▸ **MATERIAL TO PROCESS**:
────
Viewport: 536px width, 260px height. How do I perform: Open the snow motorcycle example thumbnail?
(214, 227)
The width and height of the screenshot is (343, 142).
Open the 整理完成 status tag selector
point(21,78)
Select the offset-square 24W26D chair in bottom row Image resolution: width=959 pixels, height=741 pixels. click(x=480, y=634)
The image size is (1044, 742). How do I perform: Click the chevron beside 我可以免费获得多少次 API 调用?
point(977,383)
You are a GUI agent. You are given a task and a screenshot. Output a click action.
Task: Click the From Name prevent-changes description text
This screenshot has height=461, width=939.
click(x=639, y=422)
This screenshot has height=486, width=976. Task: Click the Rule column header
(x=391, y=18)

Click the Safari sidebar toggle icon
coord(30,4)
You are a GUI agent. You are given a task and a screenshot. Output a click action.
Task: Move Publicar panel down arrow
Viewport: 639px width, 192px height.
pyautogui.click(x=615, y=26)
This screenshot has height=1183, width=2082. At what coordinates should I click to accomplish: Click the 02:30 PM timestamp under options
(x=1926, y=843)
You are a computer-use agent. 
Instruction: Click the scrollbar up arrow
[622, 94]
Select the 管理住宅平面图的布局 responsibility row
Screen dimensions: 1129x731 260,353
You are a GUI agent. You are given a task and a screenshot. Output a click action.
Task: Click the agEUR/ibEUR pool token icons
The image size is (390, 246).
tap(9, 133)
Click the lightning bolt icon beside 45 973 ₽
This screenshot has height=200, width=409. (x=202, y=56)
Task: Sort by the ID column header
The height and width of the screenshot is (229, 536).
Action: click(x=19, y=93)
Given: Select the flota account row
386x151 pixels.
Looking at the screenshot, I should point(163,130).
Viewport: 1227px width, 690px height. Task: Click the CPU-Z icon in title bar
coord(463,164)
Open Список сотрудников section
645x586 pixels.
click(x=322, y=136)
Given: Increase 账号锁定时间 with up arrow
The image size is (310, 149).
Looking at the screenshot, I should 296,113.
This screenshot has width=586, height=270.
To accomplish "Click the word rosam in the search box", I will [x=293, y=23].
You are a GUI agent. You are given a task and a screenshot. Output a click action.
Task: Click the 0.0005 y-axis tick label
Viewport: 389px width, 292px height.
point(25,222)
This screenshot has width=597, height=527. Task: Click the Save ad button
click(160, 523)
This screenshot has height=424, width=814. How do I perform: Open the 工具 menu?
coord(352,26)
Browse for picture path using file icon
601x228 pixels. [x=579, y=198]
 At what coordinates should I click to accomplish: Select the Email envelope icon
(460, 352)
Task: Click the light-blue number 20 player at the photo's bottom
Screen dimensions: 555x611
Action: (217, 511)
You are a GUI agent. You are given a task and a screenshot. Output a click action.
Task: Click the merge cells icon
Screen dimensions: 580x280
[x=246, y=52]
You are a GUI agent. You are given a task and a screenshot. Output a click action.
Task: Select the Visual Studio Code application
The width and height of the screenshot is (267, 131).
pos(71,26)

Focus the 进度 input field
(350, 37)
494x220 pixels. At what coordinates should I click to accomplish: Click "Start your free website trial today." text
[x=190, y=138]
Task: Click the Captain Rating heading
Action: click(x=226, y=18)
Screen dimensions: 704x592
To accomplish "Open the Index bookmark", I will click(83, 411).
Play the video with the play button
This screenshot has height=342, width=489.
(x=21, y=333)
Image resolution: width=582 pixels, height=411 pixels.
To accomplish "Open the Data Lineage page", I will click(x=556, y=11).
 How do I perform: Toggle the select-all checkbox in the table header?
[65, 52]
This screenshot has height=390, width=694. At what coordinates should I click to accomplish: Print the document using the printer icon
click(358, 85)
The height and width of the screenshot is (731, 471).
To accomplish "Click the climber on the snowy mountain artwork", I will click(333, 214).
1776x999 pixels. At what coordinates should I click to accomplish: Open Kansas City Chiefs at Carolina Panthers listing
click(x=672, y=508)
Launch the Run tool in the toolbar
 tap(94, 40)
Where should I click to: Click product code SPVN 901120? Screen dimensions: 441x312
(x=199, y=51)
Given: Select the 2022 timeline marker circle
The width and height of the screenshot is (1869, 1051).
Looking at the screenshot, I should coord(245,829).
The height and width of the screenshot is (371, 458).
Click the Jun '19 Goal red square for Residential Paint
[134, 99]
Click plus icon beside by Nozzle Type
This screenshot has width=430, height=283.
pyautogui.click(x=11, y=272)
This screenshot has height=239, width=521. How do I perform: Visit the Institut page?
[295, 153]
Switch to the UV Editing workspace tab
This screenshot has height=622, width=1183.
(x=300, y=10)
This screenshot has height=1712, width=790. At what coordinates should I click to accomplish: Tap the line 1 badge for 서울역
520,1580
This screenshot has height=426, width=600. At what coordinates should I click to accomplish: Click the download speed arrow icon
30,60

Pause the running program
────
▸ **YOUR ASSIGNMENT**: Of all the entries above, repeat only the lines from the line that has "1776x999 pixels. At" to the line that has "Given: Select the 2022 timeline marker circle", both lines included, exactly.

▸ **WRITTEN ANSWER**:
1776x999 pixels. At what coordinates should I click to accomplish: Open Kansas City Chiefs at Carolina Panthers listing
click(x=672, y=508)
Launch the Run tool in the toolbar
 tap(94, 40)
Where should I click to: Click product code SPVN 901120? Screen dimensions: 441x312
(x=199, y=51)
Given: Select the 2022 timeline marker circle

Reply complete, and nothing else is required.